The vote will take place over seven days, from 11 April to 19 May. Several Catholic schools will be polling stations. The bishops of Tamil Nadu write to the electoral commission to change the date of the elections that take place on that April 18, Holy Thursday.
Mumbai (AsiaNews) - Christians in India are "unhappy because the dates of the elections were set during Holy Week", Sajan K George, president of the Global Council of Indian Christians (GCIC) tells AsiaNews. The Christian leader reports the disappointment of the religious minority, especially in those states where their presence is more numerous.
"In Goa - he says - where Christians represent one third of the population, the vote was scheduled on April 23rd. Here the political parties compete for two seats in the Lok Sabha [Lower House of the Indian Parliament, ed]. There will be a bitter battle during the Easter Triduum, which will end at 5 pm on Easter Sunday [April 21]".

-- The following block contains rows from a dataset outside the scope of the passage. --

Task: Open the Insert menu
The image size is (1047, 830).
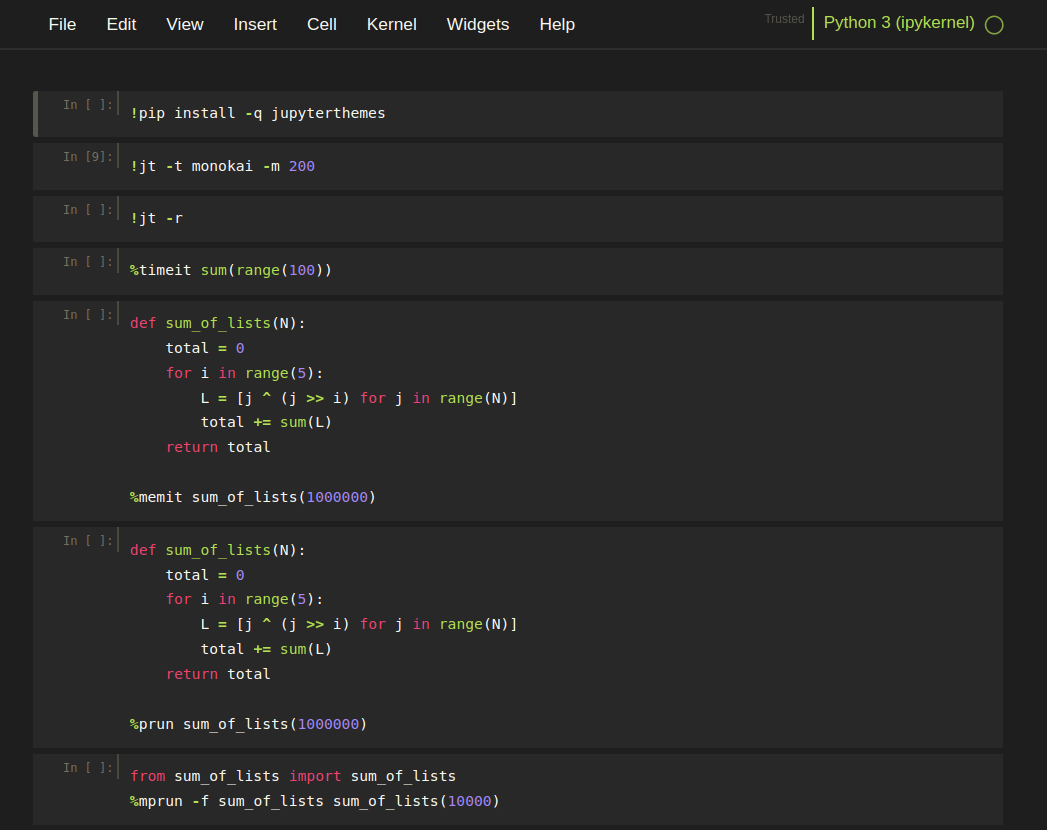Action: pos(255,24)
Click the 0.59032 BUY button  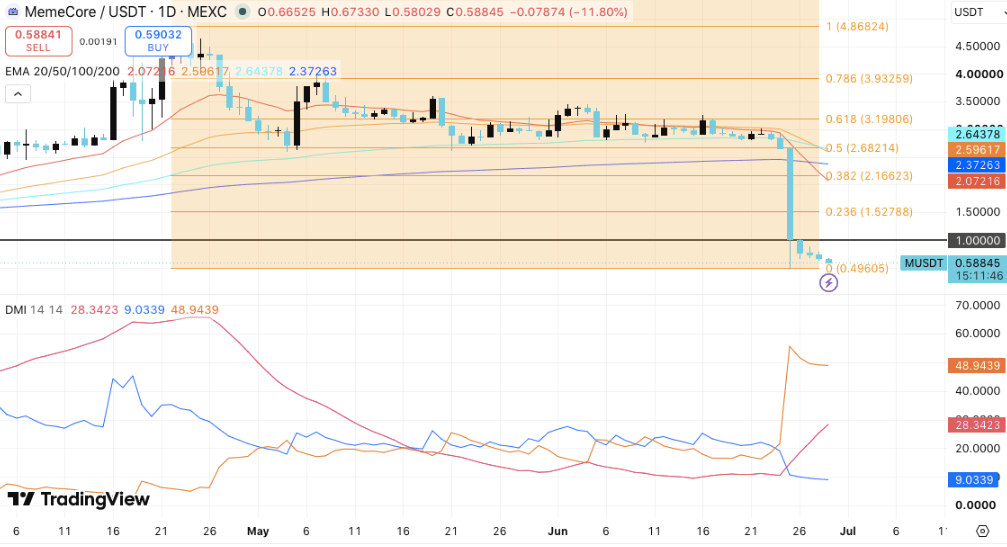[158, 40]
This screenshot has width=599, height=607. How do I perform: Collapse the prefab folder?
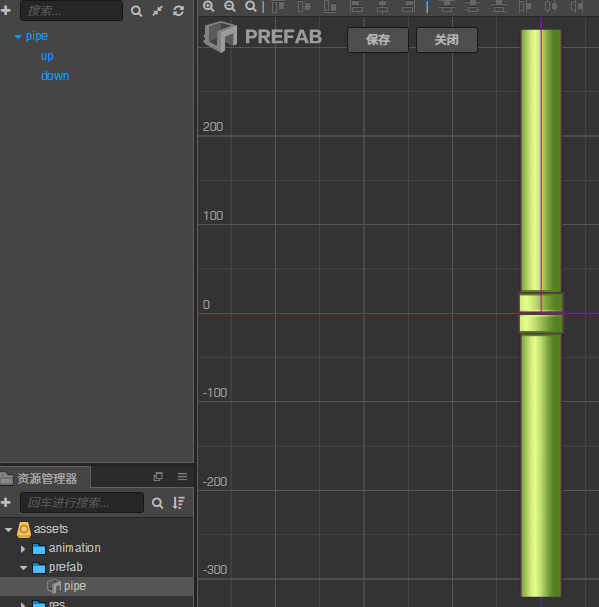pyautogui.click(x=23, y=568)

This week the Indian Electoral Commission released the general election calendar, which will be attended by about 900 million Indians. The seven dates are: 11-18-23-29 April and 6-12-19 May. The seats to be assigned to the Lok Sabha are 543.
In Tamil Nadu, continues Sajan K George, "the elections are held on April 18 and coincide with Holy Thursday. For this the Council of Bishops of Tamil Nadu has written to the Electoral Commission (Eci) to ask for a change of dates ".
Archbishop Antony Pappusamy believes that the coincidence between the day of the vote and Holy Thursday "will not be in favor of members of the Christian community" because "those who teach in public schools and government officials that will serve as polling stations will not be able to attend mass ”.
According to the bishop, another critical aspect is the fact that several Catholic schools will be polling stations, but they are located in the compound of the churches. "This is a drawback - he writes in the letter to the Electoral Commission - because during the Easter Triduum most churches organize liturgical services in the open air, in the atrium of the structure".
L Sahayaraj, deputy secretary of the Council, laments: "The polling stations in the schools run by the Church will damage both Catholics and Protestants because, for security reasons, many agents will be deployed".